Work item — The pictures must be left out, while the rest of the data is copied exactly.

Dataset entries
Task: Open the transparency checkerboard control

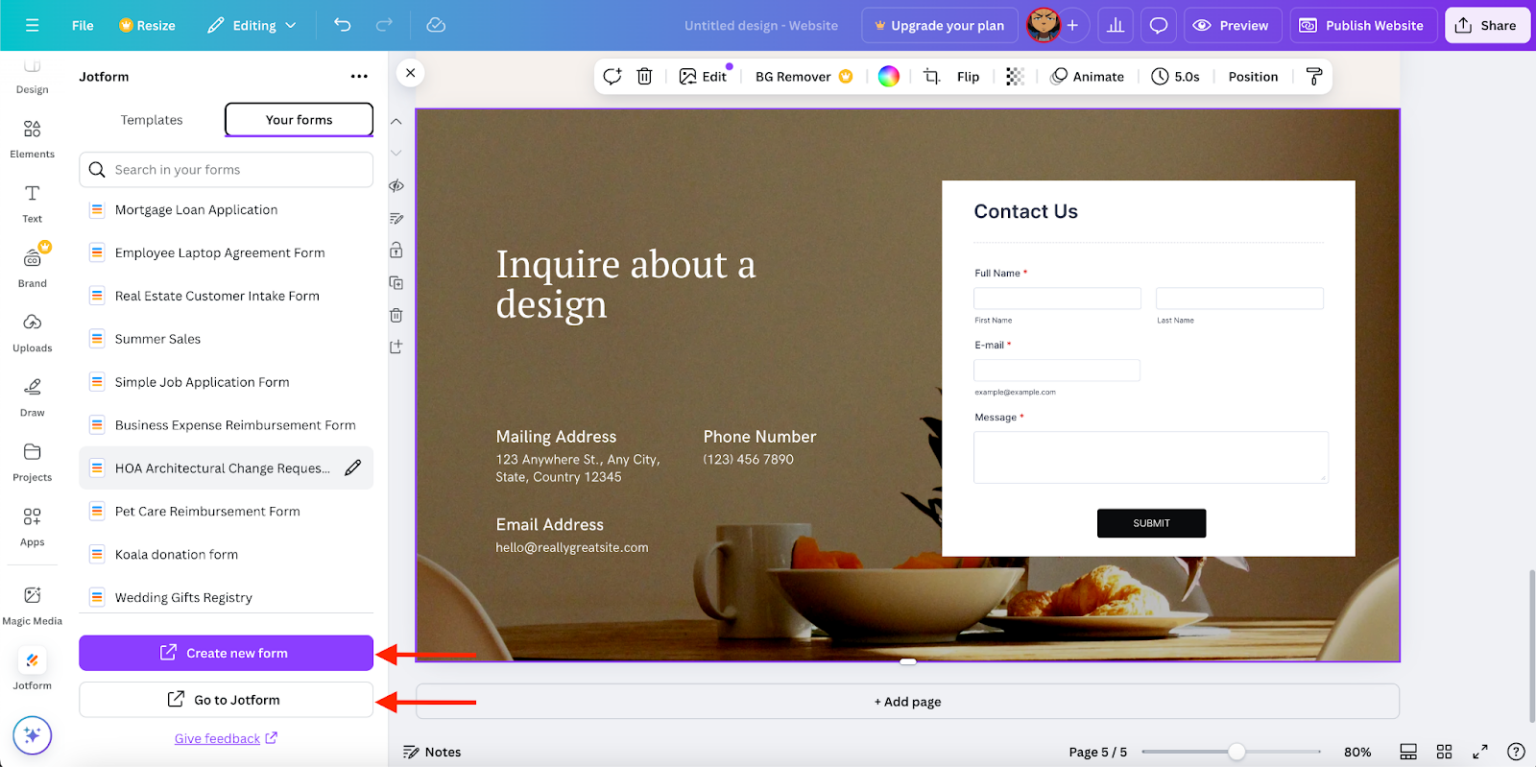Action: 1014,76
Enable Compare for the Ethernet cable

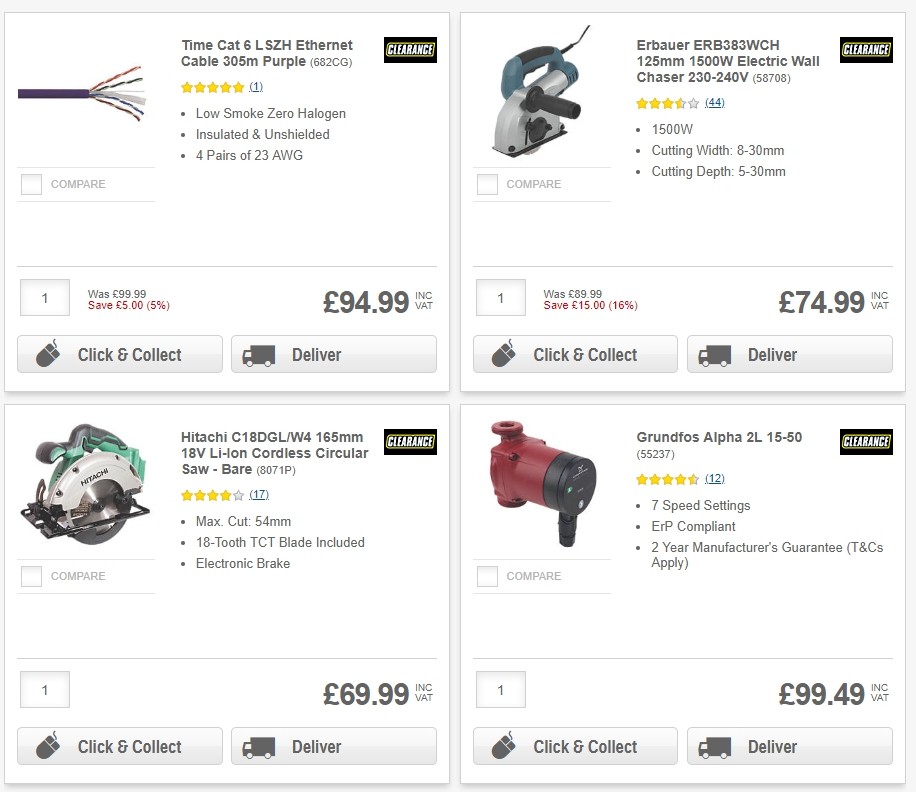pyautogui.click(x=31, y=184)
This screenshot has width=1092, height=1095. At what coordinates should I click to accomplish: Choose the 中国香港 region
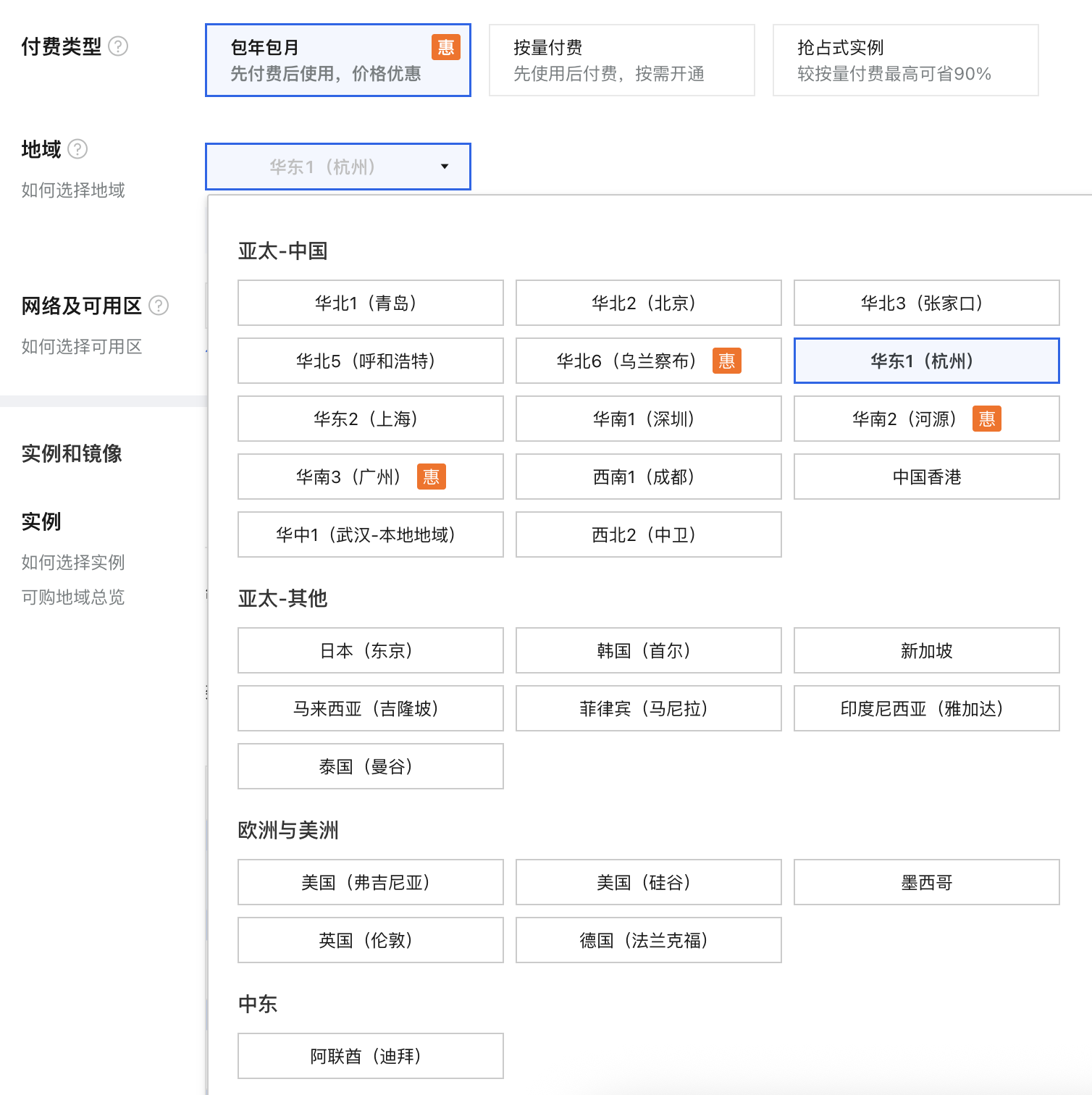pos(926,477)
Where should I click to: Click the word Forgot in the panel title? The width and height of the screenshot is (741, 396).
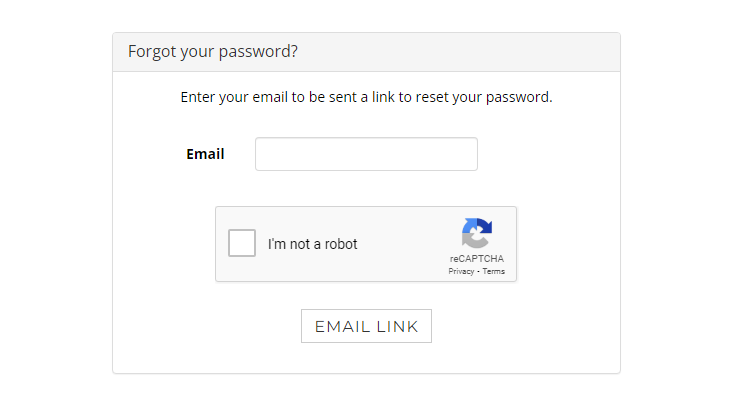(x=145, y=51)
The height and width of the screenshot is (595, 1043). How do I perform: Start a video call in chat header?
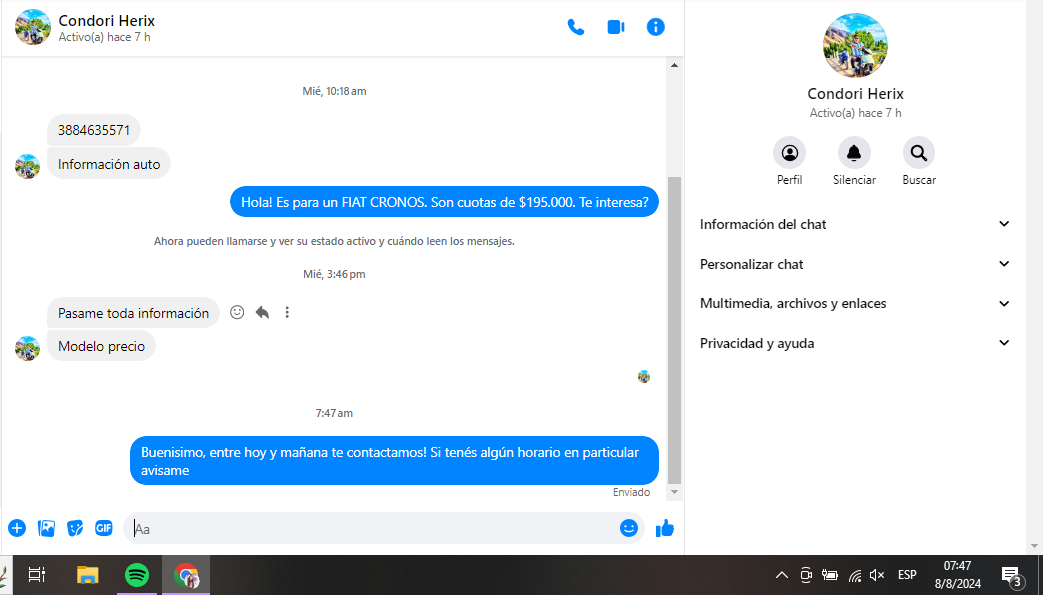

Result for this task —
Task: Open the transparency checkerboard control

Action: 1014,76
Enable Compare for the Ethernet cable

pyautogui.click(x=31, y=184)
This screenshot has width=1092, height=1095. At what coordinates should I click to accomplish: Choose the 中国香港 region
pos(926,477)
Where should I click to: Click the word Forgot in the panel title? The width and height of the screenshot is (741, 396).
(x=145, y=51)
The height and width of the screenshot is (595, 1043). How do I perform: Start a video call in chat header?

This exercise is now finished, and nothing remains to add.